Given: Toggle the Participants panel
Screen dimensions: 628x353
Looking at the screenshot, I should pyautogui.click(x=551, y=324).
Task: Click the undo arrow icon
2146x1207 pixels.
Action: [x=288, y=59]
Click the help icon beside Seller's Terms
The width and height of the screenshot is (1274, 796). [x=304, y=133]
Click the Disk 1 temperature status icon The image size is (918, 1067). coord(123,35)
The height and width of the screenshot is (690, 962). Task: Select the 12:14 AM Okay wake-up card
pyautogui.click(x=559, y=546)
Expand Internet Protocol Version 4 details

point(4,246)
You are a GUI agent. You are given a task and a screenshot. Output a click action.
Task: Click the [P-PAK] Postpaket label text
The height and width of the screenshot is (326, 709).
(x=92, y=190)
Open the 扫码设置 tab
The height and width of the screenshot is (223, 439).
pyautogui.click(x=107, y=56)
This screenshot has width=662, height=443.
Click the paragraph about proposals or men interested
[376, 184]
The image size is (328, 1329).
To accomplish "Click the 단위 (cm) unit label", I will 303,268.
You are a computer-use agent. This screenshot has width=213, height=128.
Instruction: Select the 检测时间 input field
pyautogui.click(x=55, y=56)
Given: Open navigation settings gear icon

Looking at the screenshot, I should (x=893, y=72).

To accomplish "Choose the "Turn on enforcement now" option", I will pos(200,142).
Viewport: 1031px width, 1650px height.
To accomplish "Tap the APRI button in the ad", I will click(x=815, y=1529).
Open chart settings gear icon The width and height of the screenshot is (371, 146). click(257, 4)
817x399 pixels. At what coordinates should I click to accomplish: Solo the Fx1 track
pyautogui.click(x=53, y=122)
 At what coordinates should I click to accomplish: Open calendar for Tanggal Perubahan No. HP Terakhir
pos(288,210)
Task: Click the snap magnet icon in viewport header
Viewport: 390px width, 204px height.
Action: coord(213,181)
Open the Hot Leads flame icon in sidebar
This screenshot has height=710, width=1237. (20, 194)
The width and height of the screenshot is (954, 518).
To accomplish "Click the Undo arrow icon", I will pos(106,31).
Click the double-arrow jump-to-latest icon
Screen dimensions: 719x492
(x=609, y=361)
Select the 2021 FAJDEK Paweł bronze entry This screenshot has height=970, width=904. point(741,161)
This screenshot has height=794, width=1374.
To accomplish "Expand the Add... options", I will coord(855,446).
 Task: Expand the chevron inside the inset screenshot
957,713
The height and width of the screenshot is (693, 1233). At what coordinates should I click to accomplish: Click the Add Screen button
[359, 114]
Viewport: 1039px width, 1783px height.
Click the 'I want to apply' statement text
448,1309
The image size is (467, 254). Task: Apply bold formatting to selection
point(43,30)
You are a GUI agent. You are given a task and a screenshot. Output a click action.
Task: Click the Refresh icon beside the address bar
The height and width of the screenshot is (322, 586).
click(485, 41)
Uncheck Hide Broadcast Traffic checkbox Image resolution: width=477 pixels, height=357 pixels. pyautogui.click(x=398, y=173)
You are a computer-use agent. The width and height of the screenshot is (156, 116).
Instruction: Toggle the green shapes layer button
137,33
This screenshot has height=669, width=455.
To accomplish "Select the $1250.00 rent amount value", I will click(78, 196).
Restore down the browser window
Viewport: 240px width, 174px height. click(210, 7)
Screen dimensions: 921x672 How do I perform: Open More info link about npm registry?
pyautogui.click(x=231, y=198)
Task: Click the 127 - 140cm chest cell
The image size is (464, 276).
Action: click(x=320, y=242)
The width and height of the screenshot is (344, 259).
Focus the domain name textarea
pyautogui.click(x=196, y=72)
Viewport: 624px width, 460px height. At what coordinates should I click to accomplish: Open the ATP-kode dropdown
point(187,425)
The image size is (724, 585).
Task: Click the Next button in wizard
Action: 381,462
----
▸ Given request: Rewrite all the entries above as a numbered list, one line per item, with blank lines left out.

▸ Task solution:
1. Given: Toggle the Participants panel
2. Screen dimensions: 628x353
3. Looking at the screenshot, I should pyautogui.click(x=551, y=324).
4. Task: Click the undo arrow icon
5. 2146x1207 pixels.
6. Action: [x=288, y=59]
7. Click the help icon beside Seller's Terms
8. The width and height of the screenshot is (1274, 796). [x=304, y=133]
9. Click the Disk 1 temperature status icon The image size is (918, 1067). coord(123,35)
10. The height and width of the screenshot is (690, 962). Task: Select the 12:14 AM Okay wake-up card
11. pyautogui.click(x=559, y=546)
12. Expand Internet Protocol Version 4 details
13. point(4,246)
14. You are a GUI agent. You are given a task and a screenshot. Output a click action.
15. Task: Click the [P-PAK] Postpaket label text
16. The height and width of the screenshot is (326, 709).
17. (x=92, y=190)
18. Open the 扫码设置 tab
19. The height and width of the screenshot is (223, 439).
20. pyautogui.click(x=107, y=56)
21. This screenshot has width=662, height=443.
22. Click the paragraph about proposals or men interested
23. [376, 184]
24. The image size is (328, 1329).
25. To accomplish "Click the 단위 (cm) unit label", I will 303,268.
26. You are a computer-use agent. This screenshot has width=213, height=128.
27. Instruction: Select the 检测时间 input field
28. pyautogui.click(x=55, y=56)
29. Given: Open navigation settings gear icon
30. Looking at the screenshot, I should (x=893, y=72).
31. To accomplish "Choose the "Turn on enforcement now" option", I will pos(200,142).
32. Viewport: 1031px width, 1650px height.
33. To accomplish "Tap the APRI button in the ad", I will click(x=815, y=1529).
34. Open chart settings gear icon The width and height of the screenshot is (371, 146). click(257, 4)
35. 817x399 pixels. At what coordinates should I click to accomplish: Solo the Fx1 track
36. pyautogui.click(x=53, y=122)
37.  At what coordinates should I click to accomplish: Open calendar for Tanggal Perubahan No. HP Terakhir
38. pos(288,210)
39. Task: Click the snap magnet icon in viewport header
40. Viewport: 390px width, 204px height.
41. Action: coord(213,181)
42. Open the Hot Leads flame icon in sidebar
43. This screenshot has height=710, width=1237. (20, 194)
44. The width and height of the screenshot is (954, 518).
45. To accomplish "Click the Undo arrow icon", I will pos(106,31).
46. Click the double-arrow jump-to-latest icon
47. Screen dimensions: 719x492
48. (x=609, y=361)
49. Select the 2021 FAJDEK Paweł bronze entry This screenshot has height=970, width=904. point(741,161)
50. This screenshot has height=794, width=1374.
51. To accomplish "Expand the Add... options", I will coord(855,446).
52.  Task: Expand the chevron inside the inset screenshot
53. 957,713
54. The height and width of the screenshot is (693, 1233). At what coordinates should I click to accomplish: Click the Add Screen button
55. [359, 114]
56. Viewport: 1039px width, 1783px height.
57. Click the 'I want to apply' statement text
58. 448,1309
59. The image size is (467, 254). Task: Apply bold formatting to selection
60. point(43,30)
61. You are a GUI agent. You are given a task and a screenshot. Output a click action.
62. Task: Click the Refresh icon beside the address bar
63. The height and width of the screenshot is (322, 586).
64. click(485, 41)
65. Uncheck Hide Broadcast Traffic checkbox Image resolution: width=477 pixels, height=357 pixels. pyautogui.click(x=398, y=173)
66. You are a computer-use agent. The width and height of the screenshot is (156, 116).
67. Instruction: Toggle the green shapes layer button
68. 137,33
69. This screenshot has height=669, width=455.
70. To accomplish "Select the $1250.00 rent amount value", I will click(78, 196).
71. Restore down the browser window
72. Viewport: 240px width, 174px height. click(210, 7)
73. Screen dimensions: 921x672 How do I perform: Open More info link about npm registry?
74. pyautogui.click(x=231, y=198)
75. Task: Click the 127 - 140cm chest cell
76. The image size is (464, 276).
77. Action: click(x=320, y=242)
78. The width and height of the screenshot is (344, 259).
79. Focus the domain name textarea
80. pyautogui.click(x=196, y=72)
81. Viewport: 624px width, 460px height. At what coordinates should I click to accomplish: Open the ATP-kode dropdown
82. point(187,425)
83. The image size is (724, 585).
84. Task: Click the Next button in wizard
85. Action: 381,462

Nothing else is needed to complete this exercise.